The department store’s new third floor Designer Studio (the latest launch from Selfridges’ £300 million regeneration project), is a fluid space that follows in the footsteps of retail disruptors like Dover Street Market by allowing its designers to weight in on their fit-outs, which are themselves conceived to be transformative and adaptable to fashion’s feverish pace.
‘With the concept for the new Designer Studio, we have considered the flexible future of fashion,’ explains buying director, Sebastian Manes of the space that is modeled after a contemporary art gallery. ‘From rethought and unexpected brand adjacencies to a completely fluid retail configuration framed by architectural installations that create focus, through to the breakdown of gender-definition in the way we are approaching ready-to-wear – this is a progressive move forward in the way we buy, present and think about fashion.’
Selfridges enlisted Campaign to conceive the 17,200 sq ft gallery, christened the ‘Theatre of Forces’, which will be completed in October. The minimal, loft-like space is dominated by newly exposed columns, raw brickwork and concrete-effect tiling, while natural light has been reclaimed by opening up huge picture windows that overlook Oxford Street. Custom made display cases have been created using recycled plastics to showcase knitwear, accessories and an arty edit of Claire de Rouen tomes.
However, as Manes explains, the real rethink is evident in the Studio’s unexpected brand adjacencies (think Craig Green, 3.1 Phillip Lim and Off/White rubbing shoulders) and a series of architectural ‘follies’ conceived by creative collaborators including Anna Lomax, Patternity and Gary Card, which punctuate the area.
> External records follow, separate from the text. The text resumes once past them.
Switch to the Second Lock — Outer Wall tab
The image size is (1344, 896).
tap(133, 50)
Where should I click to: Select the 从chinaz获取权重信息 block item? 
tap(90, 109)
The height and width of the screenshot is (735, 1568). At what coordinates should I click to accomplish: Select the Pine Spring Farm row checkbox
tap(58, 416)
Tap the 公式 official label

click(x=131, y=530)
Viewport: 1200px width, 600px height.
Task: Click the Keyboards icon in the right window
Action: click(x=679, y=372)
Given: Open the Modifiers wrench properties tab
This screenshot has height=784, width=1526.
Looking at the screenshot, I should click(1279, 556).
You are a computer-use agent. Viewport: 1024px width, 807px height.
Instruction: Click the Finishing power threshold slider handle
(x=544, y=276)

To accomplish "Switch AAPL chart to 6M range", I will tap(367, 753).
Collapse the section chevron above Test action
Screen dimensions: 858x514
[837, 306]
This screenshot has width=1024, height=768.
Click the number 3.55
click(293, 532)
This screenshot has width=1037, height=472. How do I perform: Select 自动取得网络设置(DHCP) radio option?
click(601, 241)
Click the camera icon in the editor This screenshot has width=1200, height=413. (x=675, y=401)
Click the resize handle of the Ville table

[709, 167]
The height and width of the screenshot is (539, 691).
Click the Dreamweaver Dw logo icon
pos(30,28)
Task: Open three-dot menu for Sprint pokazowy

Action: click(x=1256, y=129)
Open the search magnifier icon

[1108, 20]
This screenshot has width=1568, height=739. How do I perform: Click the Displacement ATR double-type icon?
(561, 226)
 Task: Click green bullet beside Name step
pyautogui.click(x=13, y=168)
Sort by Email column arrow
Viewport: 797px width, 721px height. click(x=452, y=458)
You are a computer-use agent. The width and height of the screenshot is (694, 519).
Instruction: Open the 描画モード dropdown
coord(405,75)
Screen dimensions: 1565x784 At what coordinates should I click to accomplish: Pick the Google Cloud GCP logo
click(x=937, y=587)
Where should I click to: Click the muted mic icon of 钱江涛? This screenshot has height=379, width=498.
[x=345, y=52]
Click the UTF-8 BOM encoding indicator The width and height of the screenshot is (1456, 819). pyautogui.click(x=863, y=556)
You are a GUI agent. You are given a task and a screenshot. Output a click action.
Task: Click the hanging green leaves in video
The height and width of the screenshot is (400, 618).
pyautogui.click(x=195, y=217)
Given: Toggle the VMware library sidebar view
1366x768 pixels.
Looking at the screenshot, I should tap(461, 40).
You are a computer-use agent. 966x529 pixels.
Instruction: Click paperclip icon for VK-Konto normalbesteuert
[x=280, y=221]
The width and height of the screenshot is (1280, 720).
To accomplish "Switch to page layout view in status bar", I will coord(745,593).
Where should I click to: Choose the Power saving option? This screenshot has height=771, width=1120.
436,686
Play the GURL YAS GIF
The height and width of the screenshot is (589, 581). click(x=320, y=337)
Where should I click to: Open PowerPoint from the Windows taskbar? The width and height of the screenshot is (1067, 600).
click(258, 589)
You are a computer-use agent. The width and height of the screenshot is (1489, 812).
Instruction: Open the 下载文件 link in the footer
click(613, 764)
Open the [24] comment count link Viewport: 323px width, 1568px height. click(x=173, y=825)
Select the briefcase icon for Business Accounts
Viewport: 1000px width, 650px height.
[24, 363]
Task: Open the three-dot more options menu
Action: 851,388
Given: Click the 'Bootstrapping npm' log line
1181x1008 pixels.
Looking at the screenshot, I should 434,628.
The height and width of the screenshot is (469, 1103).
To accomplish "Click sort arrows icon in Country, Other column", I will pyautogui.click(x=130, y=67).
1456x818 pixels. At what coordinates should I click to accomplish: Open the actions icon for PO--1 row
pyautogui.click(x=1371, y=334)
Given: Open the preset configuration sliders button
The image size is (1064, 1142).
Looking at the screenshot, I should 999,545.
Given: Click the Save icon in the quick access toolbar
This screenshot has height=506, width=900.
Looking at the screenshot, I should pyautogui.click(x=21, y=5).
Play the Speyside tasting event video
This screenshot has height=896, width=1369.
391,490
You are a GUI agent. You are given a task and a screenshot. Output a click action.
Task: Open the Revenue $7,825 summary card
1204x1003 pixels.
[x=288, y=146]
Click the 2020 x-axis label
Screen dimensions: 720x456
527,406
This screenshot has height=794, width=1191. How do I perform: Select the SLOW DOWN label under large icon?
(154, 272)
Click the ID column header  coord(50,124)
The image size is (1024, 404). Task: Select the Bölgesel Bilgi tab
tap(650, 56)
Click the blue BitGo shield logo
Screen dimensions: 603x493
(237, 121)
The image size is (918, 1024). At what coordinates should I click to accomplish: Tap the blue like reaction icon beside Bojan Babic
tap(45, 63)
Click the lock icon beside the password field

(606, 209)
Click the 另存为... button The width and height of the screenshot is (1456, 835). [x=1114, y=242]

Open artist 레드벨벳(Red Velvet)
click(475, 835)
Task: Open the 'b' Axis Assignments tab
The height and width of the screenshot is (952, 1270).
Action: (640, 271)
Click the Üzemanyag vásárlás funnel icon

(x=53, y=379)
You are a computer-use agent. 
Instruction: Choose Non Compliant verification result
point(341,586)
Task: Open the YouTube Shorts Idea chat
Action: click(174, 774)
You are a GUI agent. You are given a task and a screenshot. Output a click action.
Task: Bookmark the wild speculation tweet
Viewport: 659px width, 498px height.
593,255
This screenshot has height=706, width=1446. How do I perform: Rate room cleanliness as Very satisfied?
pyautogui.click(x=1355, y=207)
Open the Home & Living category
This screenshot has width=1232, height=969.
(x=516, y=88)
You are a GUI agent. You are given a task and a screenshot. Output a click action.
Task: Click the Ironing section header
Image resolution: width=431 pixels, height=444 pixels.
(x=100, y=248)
Card’s crash-landed meteorite installation currently houses a Kenzo concession, while other shop-in-shops include JW Anderson, Joseph, Christopher Kane and Vetements. The latter has worked with art director Patrick Waugh on a collaged backdrop that’s still a work in progress, while in the fore, movable racks have been salvaged from Selfridges’ back of house in line with the pragmatic spirit of the brand. In another corner Artisan have created an optical installation that’s currently dedicated to pop culture sieve Moschino.
But in addition to these headline acts, the Studio’s edit also includes a wealth of fresh faces (note Aalto, Le Kilt and new Berlin knitwear brand PLYS). In fact 29 out of the department’s 67 brands are new, with many featured in its unisex T Shirt Shop, which has been curated in collaboration with Asian retailer i.t. This ‘follie’ has been designed by pattern specialist Patternity working with a converging yin and yang concept that houses over 150 tee and sweatshirt designs.
This youthful spirit has been extended to the Studio’s change rooms where curtains featuring aerial landscapes provide jazzy ‘selfie’ backdrops – selfie sticks are, of course, on hand in each room. The Studio’s soundtrack has also been customised by its designers, while the volume is pitched at a noticeably higher octane than in other parts of the store, adding to its energetic vibe.
Just as unbeatable is its location. Surrounded by the store's Denim, Contemporary and new Body Studio departments, the Designer Studio is similarly accessible via an escalator that pops up from the second floor East Gallery – land of Céline and Comme des Garçons – reinforcing the progressive way that Selfridges’ fashion-savvy consumer is currently shopping.